**Excerpted text**
----------------

Week 7 - Theories, stock-level returns Flashcards
Four Types of Models
- Preference-based models
- Belief-based models
- Models of cognitive limits
- Models with frictions
Preference-based models
Barberis and Huang (2008) - Stocks as Lotteries
- Based on prospect theory
- Single period model -> risk-free asset and J risky assets with multivariate Normal Payoffs
Investors:
- Identical expectations about security payoffs
- Identical CPT preferences -> defined over gains/losses in wealth
- reference point is initial wealth scaled up by the risk-free rate
Utility defined over: W = W1 -W0*Rf
Barberis and Huang (2008) Model
- CAPM Holds - prospect theory gives the same prediction as the Expected Utility model
- To make more interesting predictions, remove assumption of multivariate normal assumption of returns -> introduce small, independent, positively skewed security into economy
- Prediction -> the new security earns negative excess return -> skeweness is priced, in contrast to concave EU model where only coskewness with market matters
Barberis and Huang Model Equilibrium
- Equilibrium involves heterogenous holdings - some investors hold large, undiversified positions in new security whilst others hold no positions in new security
- Heterogenous holdings aris from non-unique global optima - not from heterogenous preferences
- Since new security contributes skewness to the portfolios of some investors, it is valuable and so earns a low average return
- Only works if security is highly skewed - otherwise would need too undiversified a position to add skewness to the porfolio
Applications of Barberis and Huang (2008)
- Low average return on IPOs - IPO returns are highly positively skewed
- Low average return of distressed stocks, bankrupt stocks, OTC stocks
- Overpricing of Out-of-the-money options on individual stocks
- Low average return on stocks with high idiosyncratic volatility
Belief-Based Models
- Daniel, Hirshleifer, Subrahmanyam -> overconfidence, self-attribution bias
- Barberis, Shleifer, Vishny -> Representativeness, conservatism
Overconfidence
- 1980s -> models where rational investors observe different information may not generate much trading volume
- Each investor infers other’s signals from prices, or from willingness to trade -> reduces own willingness to trade
- Overconfidence -> overestimation of the precision of one’s own information signals
- Dismissiveness -> underestimation of precision of others’ signals
- overconfidence and dismissiveness can generate significant trading volume
Empirical tests of Overconfidence and Dismissiveness
Grinblatt and Keloharju (2009):
- Data from Finland shows that overconfident people trade more
- Overconfidence is self-reported confidence minus how confident individual should be based on performance on aptitude tests
Glaser and Weber (2007)
- Use data from German online brokerage to measure two types of overconfidence: Overplacement and overprecision
- Found that overplacement predicts trading, but overprecision does not
Barber and Odean (2001)

----------------

**Source data**
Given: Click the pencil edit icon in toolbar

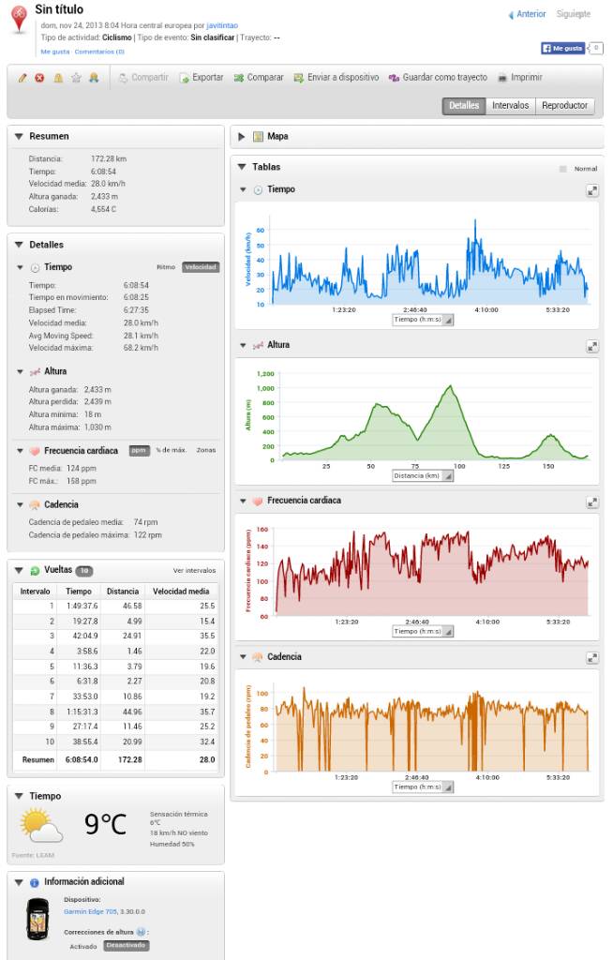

----------------

**Aim of the exercise**
Using the flashcards on stock-level return theories, answer:
1. In the Barberis and Huang (2008) model, what serves as investors' reference point?
2. How do the flashcards define dismissiveness?
3. According to Glaser and Weber (2007), which type of overconfidence predicts trading?
The lines have no connection to the text.

**Output of the task**
1. Initial wealth scaled up by the risk-free rate.
2. Underestimation of the precision of others' signals.
3. Overplacement.